How Display.Church Helps Churches Thrive—No Matter Which Backend They Use. For more than a decade, I’ve helped churches modernize their communication and event strategies. As one of the co-creators of Display.Church, you might expect the churches I personally attend or serve to be the most technologically advanced.
Not even close.

Churches everywhere face similar challenges, and Houston Central SDA is no exception. They have strong ministries and committed volunteer leadership, but they operate with no paid administrative staff (except the pastor), limited budgets, and limited time to learn or maintain complex systems.

Their story reflects the reality of thousands of churches today, which is why it makes such a powerful case study.

Video (Watch Below)

The Challenge: Great Ministries, Limited Systems

Houston Central had been using Planning Center, but not deeply enough to gain the full benefit. They weren’t ready for the ongoing management, training, or financial investment required to fully adopt a traditional church management system (ChMS).

They needed a solution that was:

  • Simple
  • Affordable
  • Volunteer-friendly
  • Flexible
  • Sustainable

Most of all, they needed a workflow they could actually maintain.

Why We Switched to Google Calendar

One of the core strengths of Display.Church is flexibility. We integrate beautifully with Planning Center, Breeze, CCB/Pushpay, and more. But sometimes the best strategy is meeting people where they are.

For Houston Central, switching to Google Calendar solved several major challenges immediately.

1. No Additional Cost

The church already used Google Workspace.
No upgrades.
No extra subscriptions.
No new logins or training.

For a volunteer-driven church, this alone was a win.

2. Easy Collaboration

Google Calendar made it simple to give edit access to ministry leaders, the clerk, and communications volunteers. Suddenly:

  • No one needed to edit the website backend
  • Events could be added quickly
  • Volunteers shared the load

Delegation became natural and sustainable.

3. Public vs. Private Calendars

We set up two calendars to maintain clarity and privacy:

Public Events
For worship services, concerts, seminars, community programs, and outreach events.

Private Events
For board meetings, ministry leadership meetings, small groups, youth gatherings, and internal volunteer activities.

This prevented visitors from accidentally showing up at internal meetings while keeping the major events visible and accessible.

4. Smooth Syncing With Display.Church

Once the calendars were connected, the workflow became effortless:

Volunteers add events in Google → Display.Church syncs them to the website.

Images come from a shared Google Drive folder.
Descriptions sync automatically.
Event lists, calendars, and widgets update in real time.

No double entry.
No bottlenecks.
No missing information.

Best Practices That Made the System Work

To ensure this workflow was clean and scalable, we implemented Display.Church best practices tailored for Google Calendar.

Shared Google Drive Folder for Event Images

We created a top-level folder (not nested) and shared it with the team.

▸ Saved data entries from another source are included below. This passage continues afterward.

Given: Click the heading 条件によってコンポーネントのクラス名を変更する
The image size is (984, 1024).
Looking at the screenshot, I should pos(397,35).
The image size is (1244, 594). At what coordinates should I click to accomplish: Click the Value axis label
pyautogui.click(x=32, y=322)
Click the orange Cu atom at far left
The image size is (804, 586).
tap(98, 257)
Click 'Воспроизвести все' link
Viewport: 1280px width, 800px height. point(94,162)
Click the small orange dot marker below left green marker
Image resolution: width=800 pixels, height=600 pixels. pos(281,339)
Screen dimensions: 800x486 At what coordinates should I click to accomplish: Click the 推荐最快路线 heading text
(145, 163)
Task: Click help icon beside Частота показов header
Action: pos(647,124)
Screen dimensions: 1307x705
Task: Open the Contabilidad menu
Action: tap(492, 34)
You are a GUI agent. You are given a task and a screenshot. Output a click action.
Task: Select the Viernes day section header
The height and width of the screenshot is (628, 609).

Anyone with permission could upload images, ensuring consistency and easy access.

Hashtag Tagging for Better Filtering

We added simple hashtags inside event descriptions to categorize events:

  • #youth
  • #pantry
  • #music
  • #outreach

These tags allowed us to build multiple specialized widgets, such as:

  • Youth Ministry events only
  • Food Pantry schedule
  • Worship & Music events
  • Community outreach opportunities

Each ministry now has a clean, customized event block on their own page—powered by the same Google backend.

Public Calendar Doubles as Featured Events

Because Houston Central does not currently maintain a separate featured calendar, their public calendar serves both purposes. This ensures the website always highlights important services and programs like Christmas services, evangelistic series, concerts, and major outreach events.

Event Alerts Banner Integration

The Display.Church Event Alerts banner automatically highlights the next major public event. This keeps high-priority events front and center for website visitors.

The Outcome: A Workflow the Church Can Sustain

Switching from Planning Center to Google Calendar wasn’t about choosing a “better” system. It was about choosing the right system for Houston Central’s capacity, volunteers, and budget.

The results have been outstanding:

  • Volunteers feel empowered instead of overwhelmed
  • The website stays updated automatically
  • Ministries can maintain their own filtered event lists
  • Members and visitors quickly find what they need
  • Public and private events stay separate
  • No technical skill is required to maintain it

Most importantly, the process matches how the church actually operates.

This is the heart of sustainable digital strategy.